Thanks, Kim. We spent Monday morning at the Vasa Museum and it’s a new favorite. What a vessel, what a story!
Quite a coincidence: Panbo friend and occasional correspondent Kees Verruijt tied up in Stockholm today, right in the shadow of the Vasa Museum and a short beautiful walk from the Villa Kallhagen where we stayed. Unfortunately, I’m now back in Maine!
The folks that race through the archipelago with such big boats must be very relaxed or just have a big heart. Or a big wallet. Rocks everywhere, couldn’t have gotten in to the heart of Stockholm without detailed electronic charts on plotter and PC.
But blimey, what a beautiful sailing area and city. The Skårgarden (archipelago) is simply stunning. Lots and lots of sailing boats, all enjoying themselves but once outside Stockholm it never feels busy. And here in the Wasahamnen you lie right below multiple museums and an attraction park for the kids just a short walk away, with beautiful views of the city which is also very close at hand.
Superb harbourmasters and friendly liveaboards taking your lines and giving out information. Not at all what you would expect in a city of 2 million inhabitants.
PS the fact that it has been extremely nice weather (22-27 degrees, sunny all day) may bias my judgment a bit!
I thoroughly agree, Kees! I got to sail (and motor) quite a bit in the archipelago and it has the magic of Maine only with many more islands and a certain serenity that comes with almost no tide and low salinity. The cottages and docks look like they are on a Maine lake except you can go to the city or to Europe from there.

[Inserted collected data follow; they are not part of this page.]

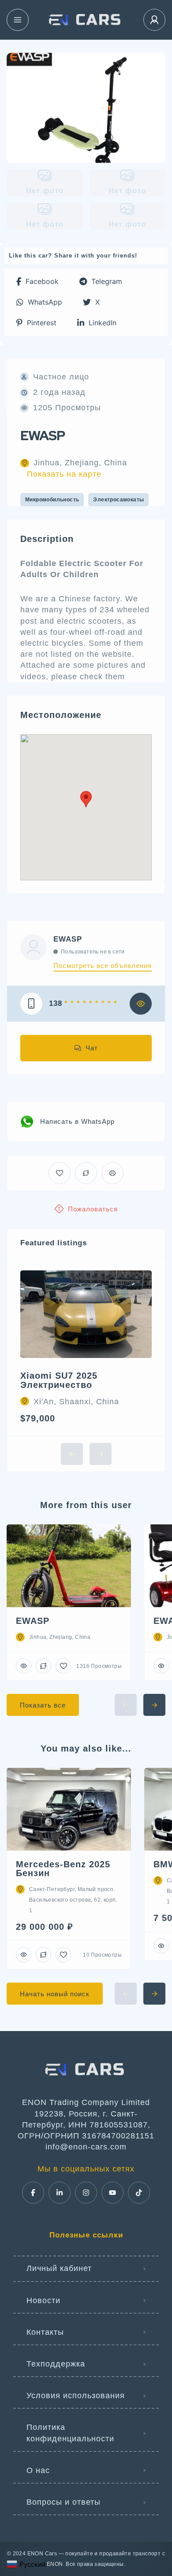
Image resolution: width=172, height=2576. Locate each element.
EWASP (67, 939)
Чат (92, 1048)
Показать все (43, 1705)
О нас (38, 2470)
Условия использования (75, 2395)
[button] (37, 281)
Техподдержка (55, 2363)
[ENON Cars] (86, 20)
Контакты (45, 2332)
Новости (43, 2300)
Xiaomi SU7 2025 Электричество (58, 1380)
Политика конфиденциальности (70, 2433)
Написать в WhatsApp (77, 1121)
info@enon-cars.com (86, 2146)
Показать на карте (64, 474)
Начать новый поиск (55, 1994)
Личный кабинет (59, 2268)
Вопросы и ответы (63, 2502)
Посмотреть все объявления (102, 965)
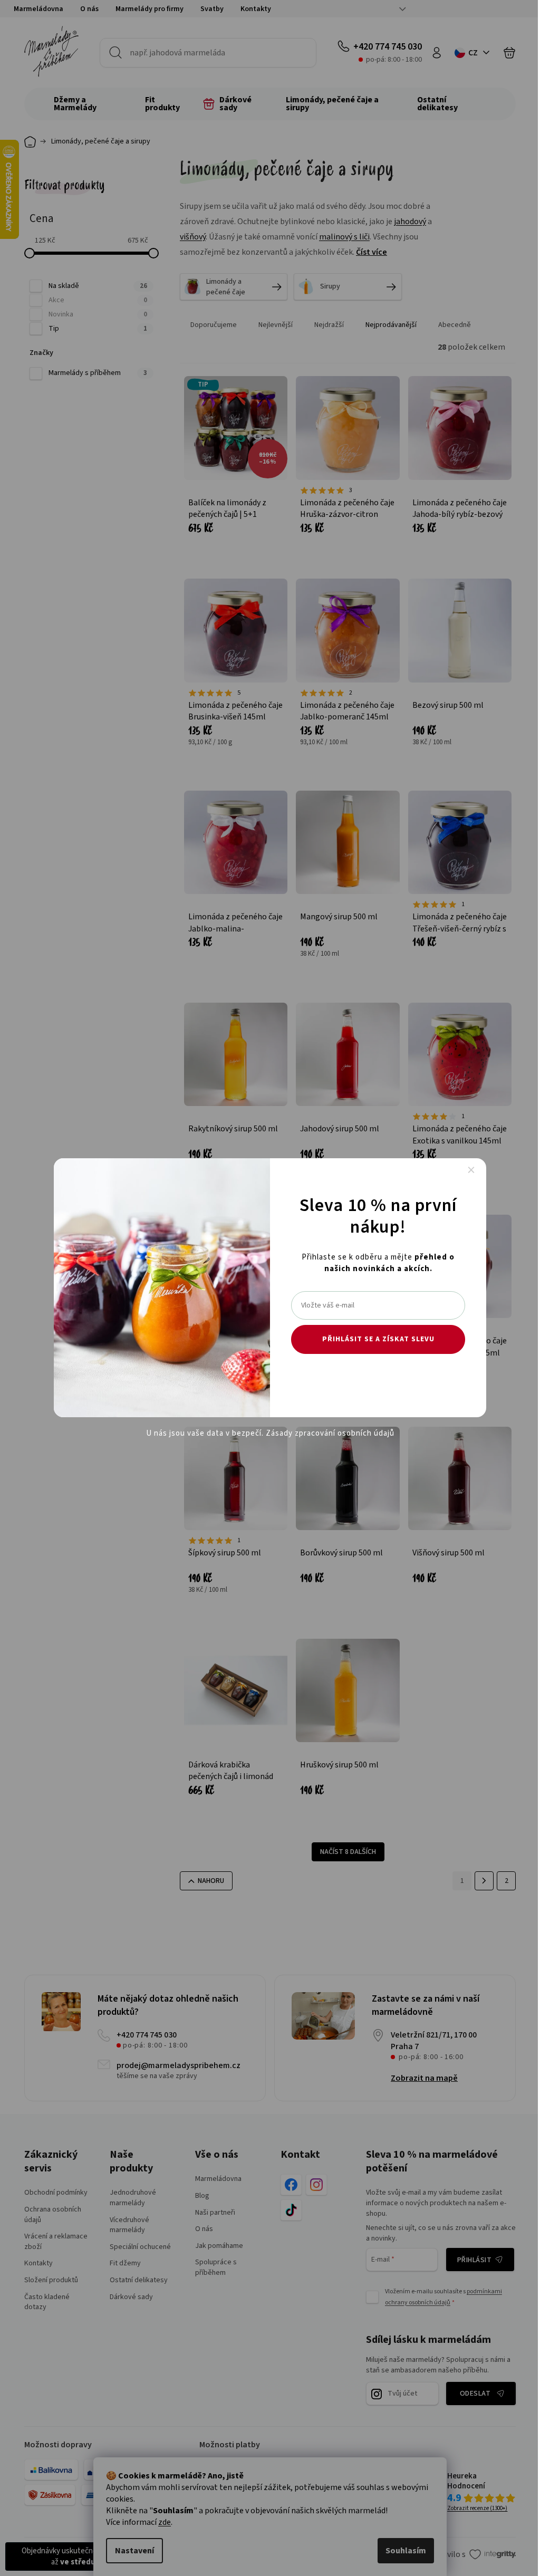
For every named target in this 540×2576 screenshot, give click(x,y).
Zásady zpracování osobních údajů (330, 1433)
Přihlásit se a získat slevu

But rocks and charts are an issue. At least one of the deep racers did ‘touch’ a ledge and the Arcona yacht yard I visited had two boats in for keel and rudder tip repairs (and they build their boats with a wicked strong steel backbone).
The SeaPilot app I used a lot supports both meticulously rendered Swedish Maritime S57 charts and privately made Hydrographica charts of the non commercial areas that the government doesn’t cover well. I’ll write more about them soon.
PS Swedes seemed to love this old Maine joke:
“What’s summer like up here?”
“If it comes on a Sunday, we take a picnic.”
But they’re hoping that this summer may be particularly sweet. Good timing, Kees!
It is true Kees (and Ben), the Stocholm archipelago with all its beauty still needs you to be observant and most boaters are, but not always (not even Pilots: http://www.skargardsbryggan.com/index.lasso?a=508258709&s=3 ).
In the 90’s and early 20’s boaters with faster and bigger boats tended to ran up on both islands and rocks more often than earlier. This (simply put) led to a new law a few years ago. This law forbids people that are steering, navigating or have other crucial duties onboard to have more than 0,2 per mille alcohol in their blood when they are on boats longer than 10 meters or able to drive faster than 15 knots. This law is controversial and debated, not only because it mirrors the one for people driving cars, but also because some researchers say that accidents occur due to other reasons than alcohol.
Never the less, in the Stockholm archipelago there are a lot of rocks and islands and narrow and shallow straits where the shortest way may not always be the best ( http://www.panoramio.com/photo/38958639 ).
The same could be said about the two archipelagos north east of Stockholm’s, Åland archipelago ( http://en.wikipedia.org/wiki/%C3%85land_Islands ) and Turku archipelago ( http://en.wikipedia.org/wiki/Archipelago_Sea ). They too need careful navigation. The difference between them and the Stockholm archipelago is that they “serve” smaller towns than Stockholm, meaning that you have even more space on your own there. The Turku archipelago is also the biggest of them all. So, if you have the time and possibility, they are both well worth the trip over the Sea of Åland. But don’t forget to check the weather reports as waves can grow considerably big there.